A través del cristal contempló muchas despedidas, pero sólo se fijó especialmente en las que incluían besos en los labios. La había acompañado a la estación, pero, sin saber todavía muy bien por qué, esta vez no se habían besado. Y ahora ya no lo veía. Ya no esperaba en el andén a que el bus se marchara y los dejara con un nudo en la garganta, se había ido antes que ella; en realidad se habían ido los dos hacía mucho tiempo.
Sintió ganas de que a su lado se sentara un desconocido, que la mirara con ojos profundos y se convirtiera de repente en el hombre más misterioso del mundo, en el único que pudiera quitarle esa pena tan agarrada a la piel. Esa ausencia de él. La eterna pregunta de por qué si antes sí, ahora ya no se querían.

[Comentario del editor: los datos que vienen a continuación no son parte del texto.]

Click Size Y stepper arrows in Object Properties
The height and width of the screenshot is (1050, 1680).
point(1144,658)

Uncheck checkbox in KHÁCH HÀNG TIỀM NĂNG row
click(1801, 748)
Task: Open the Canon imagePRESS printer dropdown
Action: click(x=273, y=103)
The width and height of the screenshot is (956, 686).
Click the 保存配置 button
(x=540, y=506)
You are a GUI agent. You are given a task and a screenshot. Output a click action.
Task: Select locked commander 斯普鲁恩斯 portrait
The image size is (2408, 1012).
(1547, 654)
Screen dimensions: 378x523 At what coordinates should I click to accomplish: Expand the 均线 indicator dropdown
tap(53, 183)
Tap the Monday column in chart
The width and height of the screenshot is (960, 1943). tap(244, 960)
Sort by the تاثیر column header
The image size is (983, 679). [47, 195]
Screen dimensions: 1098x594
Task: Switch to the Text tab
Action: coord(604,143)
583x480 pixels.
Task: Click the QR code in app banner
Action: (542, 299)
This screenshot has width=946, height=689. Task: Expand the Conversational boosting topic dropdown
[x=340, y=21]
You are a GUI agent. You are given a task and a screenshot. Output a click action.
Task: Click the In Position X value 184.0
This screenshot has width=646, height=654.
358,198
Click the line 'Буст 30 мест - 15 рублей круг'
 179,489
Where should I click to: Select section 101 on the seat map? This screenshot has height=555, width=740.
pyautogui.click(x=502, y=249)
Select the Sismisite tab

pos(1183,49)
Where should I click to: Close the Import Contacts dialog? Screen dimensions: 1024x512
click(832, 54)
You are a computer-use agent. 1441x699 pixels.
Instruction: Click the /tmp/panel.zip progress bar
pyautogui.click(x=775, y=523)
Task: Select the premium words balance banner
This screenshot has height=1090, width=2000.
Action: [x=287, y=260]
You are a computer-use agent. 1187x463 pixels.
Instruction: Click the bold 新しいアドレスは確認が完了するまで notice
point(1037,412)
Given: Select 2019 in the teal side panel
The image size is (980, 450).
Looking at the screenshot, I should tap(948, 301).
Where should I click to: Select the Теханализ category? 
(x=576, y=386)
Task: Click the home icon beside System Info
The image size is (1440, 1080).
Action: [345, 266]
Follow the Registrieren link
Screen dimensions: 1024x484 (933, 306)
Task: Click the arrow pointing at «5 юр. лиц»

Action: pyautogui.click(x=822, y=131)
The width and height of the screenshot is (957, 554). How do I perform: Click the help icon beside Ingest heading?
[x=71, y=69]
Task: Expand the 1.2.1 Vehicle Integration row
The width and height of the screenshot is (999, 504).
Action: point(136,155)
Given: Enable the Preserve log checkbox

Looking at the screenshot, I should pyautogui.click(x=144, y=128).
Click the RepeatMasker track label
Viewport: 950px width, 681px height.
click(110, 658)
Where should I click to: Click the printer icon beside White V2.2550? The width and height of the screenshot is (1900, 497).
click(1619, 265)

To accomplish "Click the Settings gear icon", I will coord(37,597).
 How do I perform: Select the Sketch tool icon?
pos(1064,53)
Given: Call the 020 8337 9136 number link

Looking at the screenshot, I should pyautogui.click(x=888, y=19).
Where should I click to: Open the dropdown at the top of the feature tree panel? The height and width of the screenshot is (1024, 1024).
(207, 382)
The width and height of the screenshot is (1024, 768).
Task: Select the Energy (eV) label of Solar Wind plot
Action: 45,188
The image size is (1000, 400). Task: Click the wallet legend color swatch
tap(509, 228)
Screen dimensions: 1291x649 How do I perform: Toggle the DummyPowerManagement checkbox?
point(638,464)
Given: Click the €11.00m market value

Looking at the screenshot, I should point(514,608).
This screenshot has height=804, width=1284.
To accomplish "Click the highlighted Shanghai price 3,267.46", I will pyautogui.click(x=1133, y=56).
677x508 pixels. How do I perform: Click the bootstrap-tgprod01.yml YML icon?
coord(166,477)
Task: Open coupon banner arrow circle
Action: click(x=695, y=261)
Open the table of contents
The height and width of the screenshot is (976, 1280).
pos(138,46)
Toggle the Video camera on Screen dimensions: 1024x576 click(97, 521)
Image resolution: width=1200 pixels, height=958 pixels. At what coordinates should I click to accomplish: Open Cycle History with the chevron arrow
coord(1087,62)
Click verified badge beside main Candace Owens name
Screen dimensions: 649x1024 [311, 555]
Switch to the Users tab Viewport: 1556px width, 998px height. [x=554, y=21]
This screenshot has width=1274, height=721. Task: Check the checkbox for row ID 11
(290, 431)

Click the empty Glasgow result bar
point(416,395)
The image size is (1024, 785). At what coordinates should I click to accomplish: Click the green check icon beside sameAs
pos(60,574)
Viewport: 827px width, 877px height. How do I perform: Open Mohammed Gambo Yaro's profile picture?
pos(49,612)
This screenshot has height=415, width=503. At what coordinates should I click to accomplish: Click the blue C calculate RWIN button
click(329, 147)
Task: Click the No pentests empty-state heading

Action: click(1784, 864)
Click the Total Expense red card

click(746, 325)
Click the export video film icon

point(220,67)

Eran una maldición esas estaciones. Llenas de cadenas rotas y de gente que se va, que viene, unos tristes y otros ya sin tristeza. Fantaseó con la idea de no volver nunca más, y cerró los ojos sabiendo que era imposible, mientras seguía esperando a ese desconocido. La sobresaltó un cuerpo a su lado y vio a un niño que se acurrucaba en el asiento de al lado. Contempló a su compañero de viaje y el bus se puso en marcha.
Lo que no llegaba a sospechar es que él sí que la estaba observando. Esperando que el bus se fuera. Como siempre, aunque ya no se besaran en los labios.